Würde man das Spiel nicht kennen, wäre der neue Tomb Raider-Film wohl etwa vergleichbar mit dem neuen Die Mumie-Film. Tomb Raider ist ein bemühtes Abenteuer, dem es an Charme und Herz fehlt, dessen Design aber durchaus überzeugen kann. (Ich persönlich hatte auch meinen Spaß mit dem neuen Mumie!) Gegen Ende hin verhalten sich die meisten Figuren in Tomb Raider derart dämlich, dass sich die Frage stellt, ob irgendjemand bei Warner Bros oder Square Enix das Drehbuch gelesen hat oder ob es überhaupt eines gab.

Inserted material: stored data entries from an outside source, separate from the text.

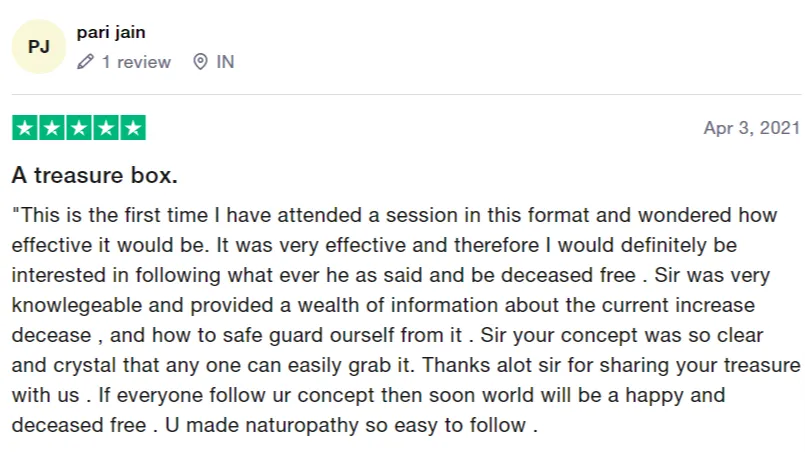
Task: Click the divider line below reviewer info
Action: tap(406, 94)
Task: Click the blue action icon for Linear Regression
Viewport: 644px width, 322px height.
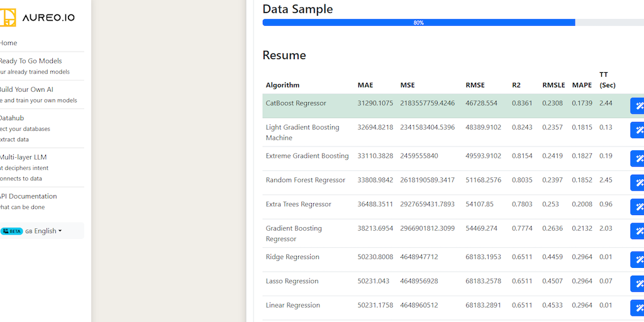Action: tap(638, 308)
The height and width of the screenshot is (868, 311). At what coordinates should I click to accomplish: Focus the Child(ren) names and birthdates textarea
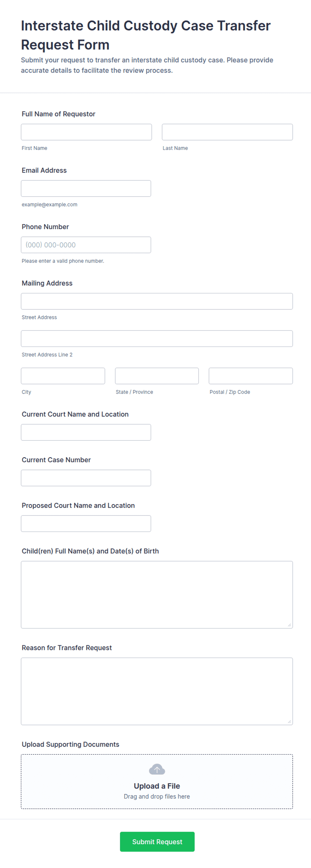coord(157,595)
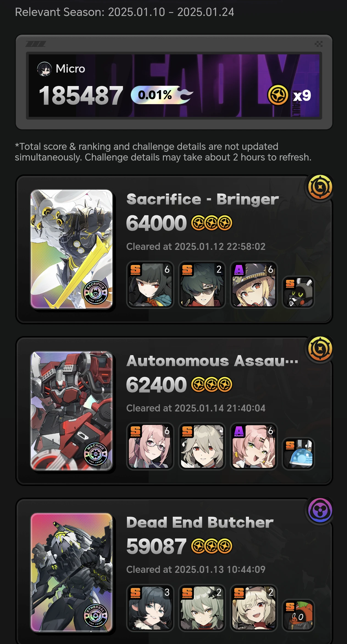Viewport: 347px width, 644px height.
Task: Select the blonde A-rank agent with hat
Action: pyautogui.click(x=254, y=284)
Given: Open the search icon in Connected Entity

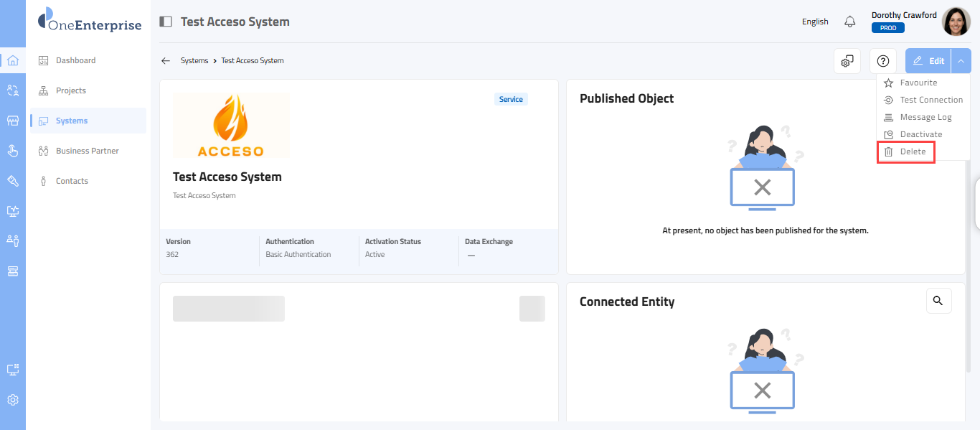Looking at the screenshot, I should tap(938, 301).
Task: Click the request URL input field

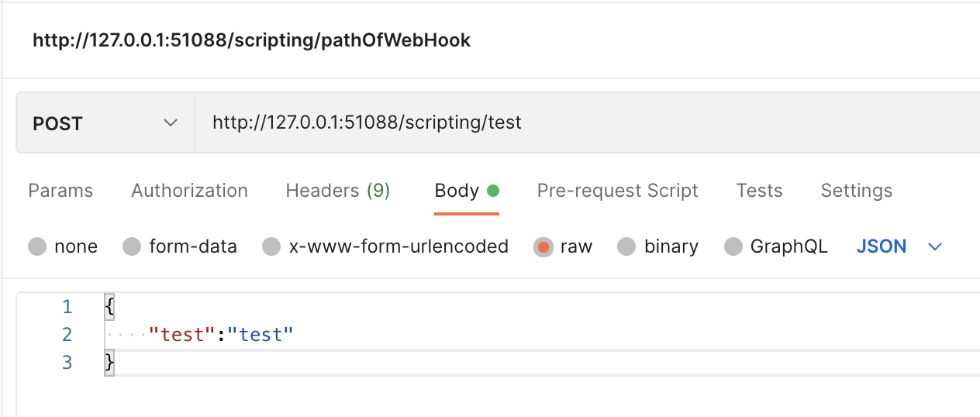Action: coord(543,122)
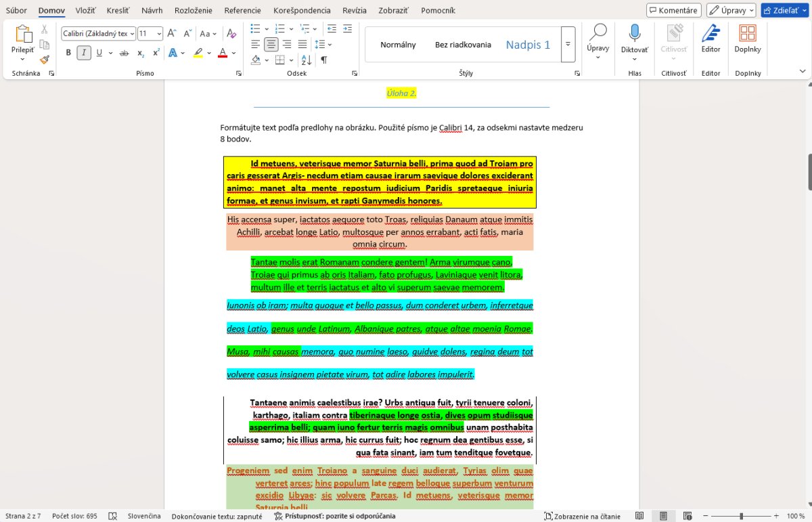The width and height of the screenshot is (812, 522).
Task: Toggle italic formatting off
Action: [84, 53]
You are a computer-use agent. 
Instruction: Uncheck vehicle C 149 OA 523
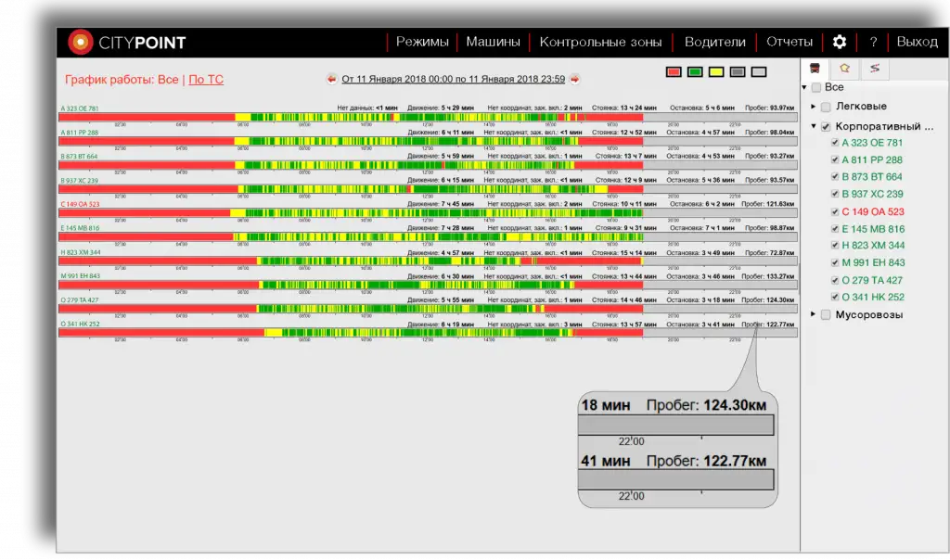coord(835,211)
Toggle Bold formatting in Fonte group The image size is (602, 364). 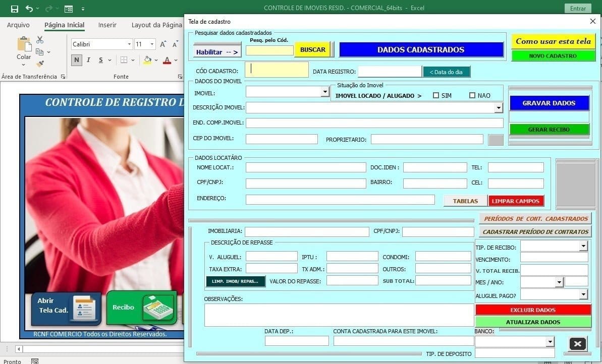(x=76, y=60)
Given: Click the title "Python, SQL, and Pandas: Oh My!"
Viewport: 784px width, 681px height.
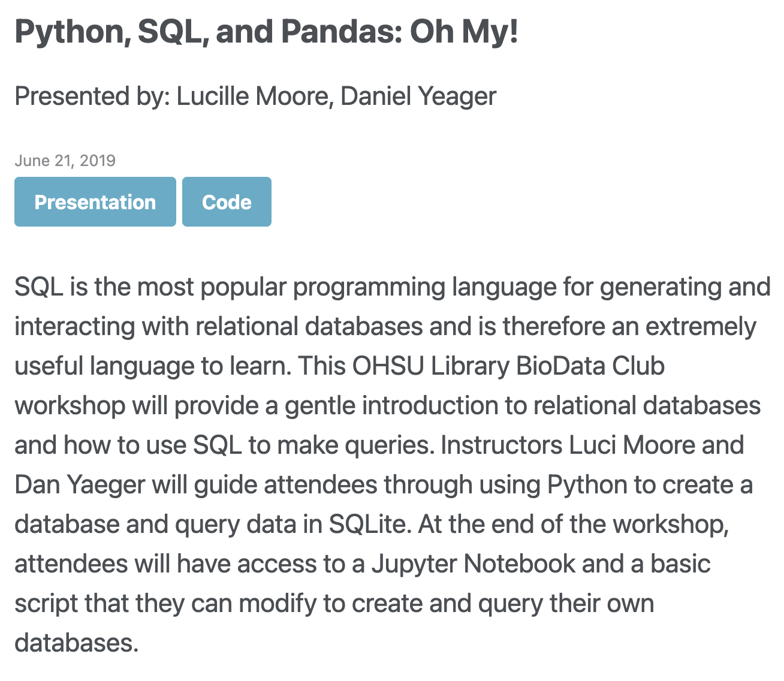Looking at the screenshot, I should click(266, 32).
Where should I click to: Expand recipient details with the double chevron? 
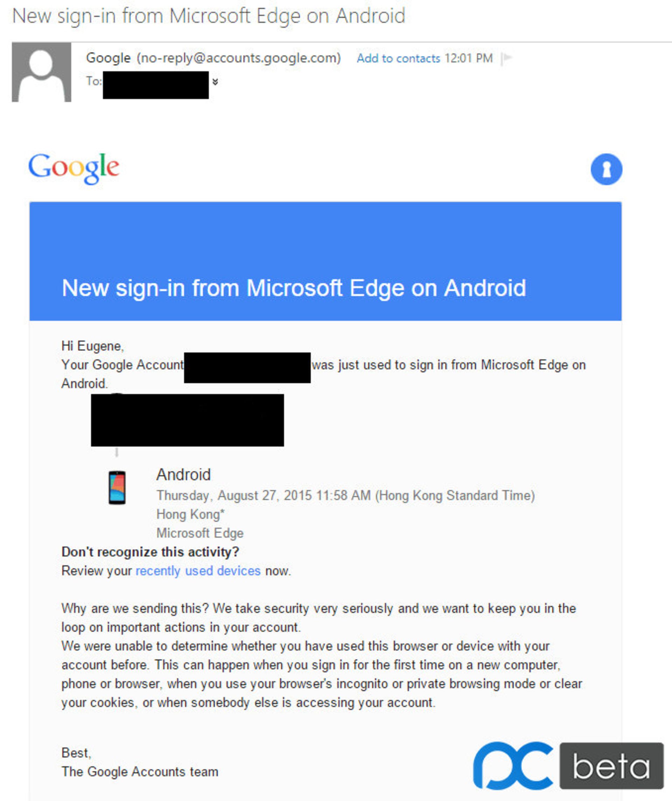[215, 82]
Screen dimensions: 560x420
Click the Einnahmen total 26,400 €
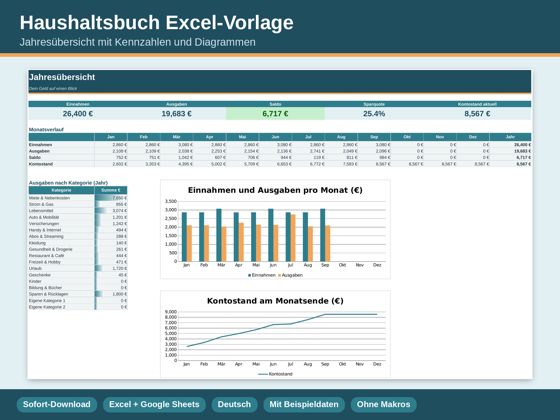point(78,114)
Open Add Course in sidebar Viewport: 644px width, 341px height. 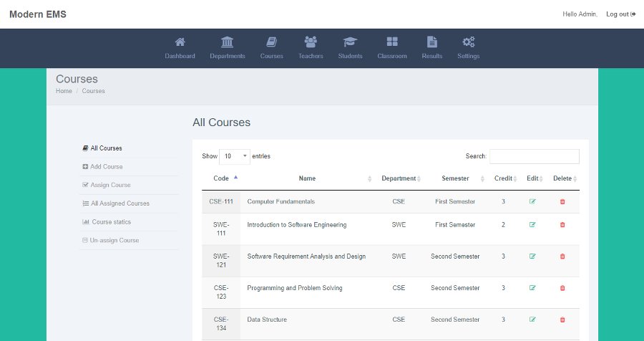107,167
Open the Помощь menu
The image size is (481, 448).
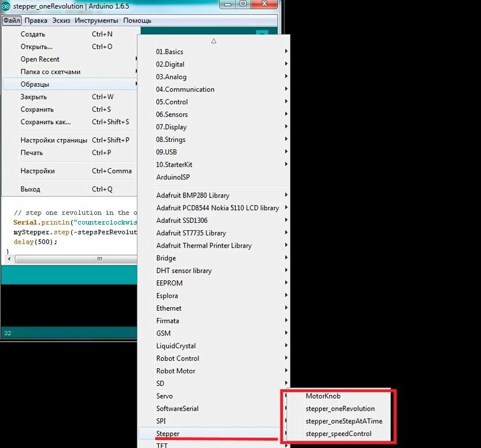click(137, 20)
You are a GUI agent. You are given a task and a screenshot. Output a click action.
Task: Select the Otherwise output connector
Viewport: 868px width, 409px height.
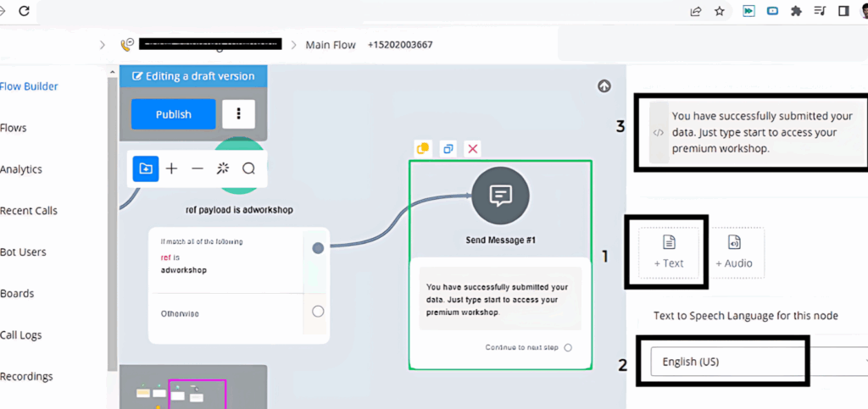click(x=318, y=312)
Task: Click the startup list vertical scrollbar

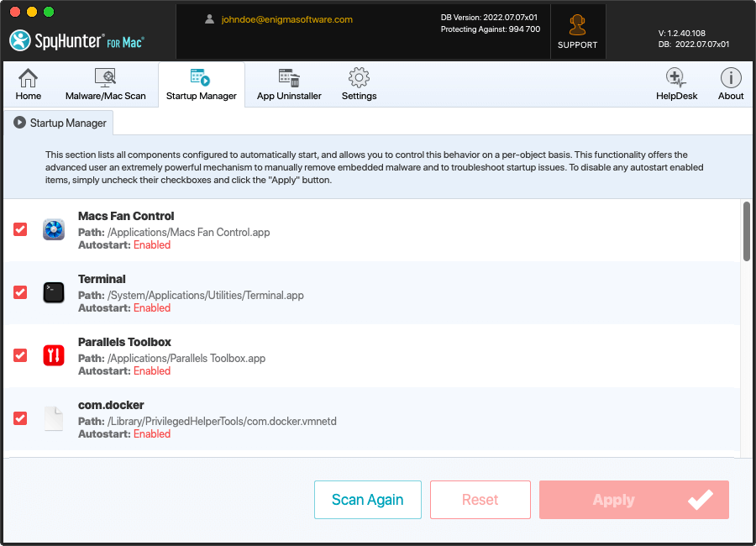Action: coord(747,231)

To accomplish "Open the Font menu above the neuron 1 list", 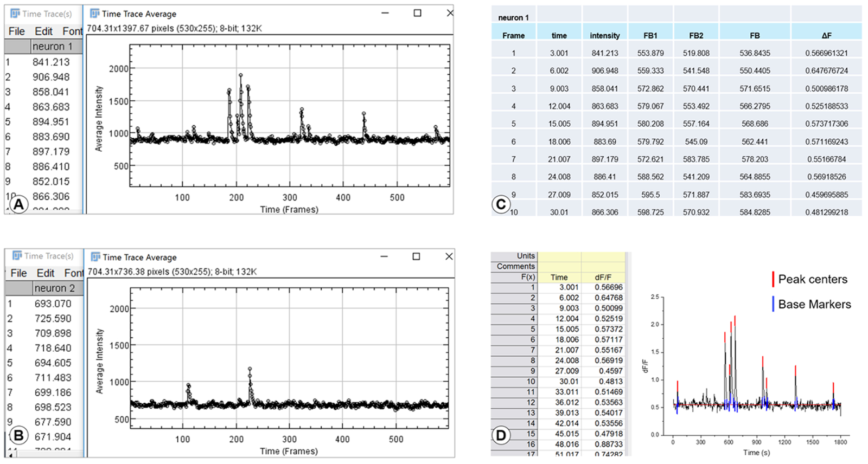I will (72, 31).
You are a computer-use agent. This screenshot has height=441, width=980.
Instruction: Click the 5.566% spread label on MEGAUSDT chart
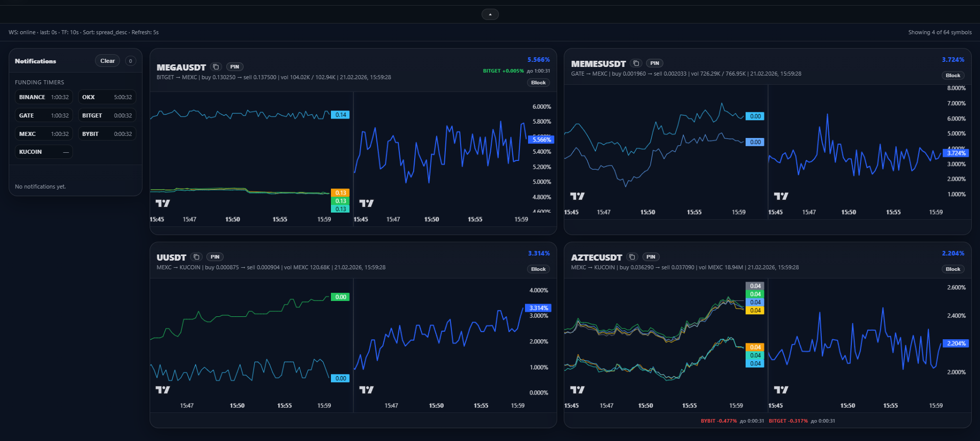[541, 140]
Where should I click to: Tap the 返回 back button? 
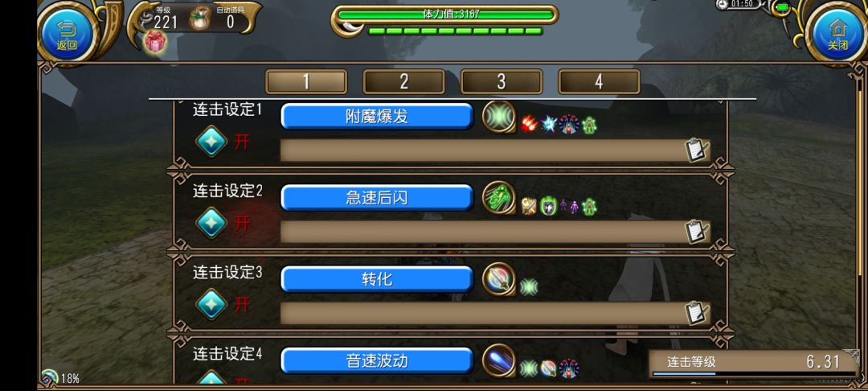[x=67, y=33]
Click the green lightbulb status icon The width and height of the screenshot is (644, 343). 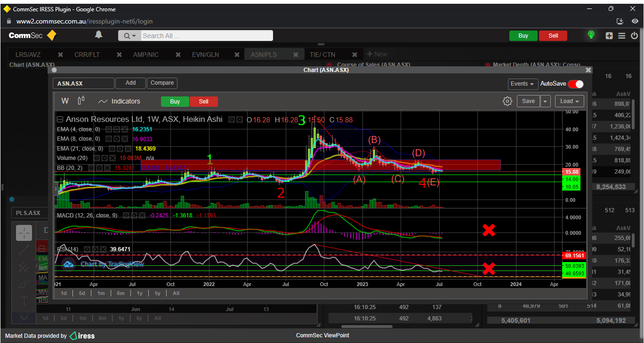[591, 35]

Mit Vorbehalten, wenig Erwartung und großer Lust am Abenteuer-Genre könnte man sich Tomb Raider vielleicht anschauen. Hervorzuheben ist Alicia Vikander, die nicht nur toll spielt, sondern in der Rolle ausgesprochen glaubwürdig ist. Sie repräsentiert die neue, realistischere Lara des Spiele-Reboots, als wäre sie direkt aus dem Spiel gehüpft. Umso trauriger ist es, dass der Film derart viel Potential verschenkt und sie in so ein belangloses und dummes Drehbuch quetscht.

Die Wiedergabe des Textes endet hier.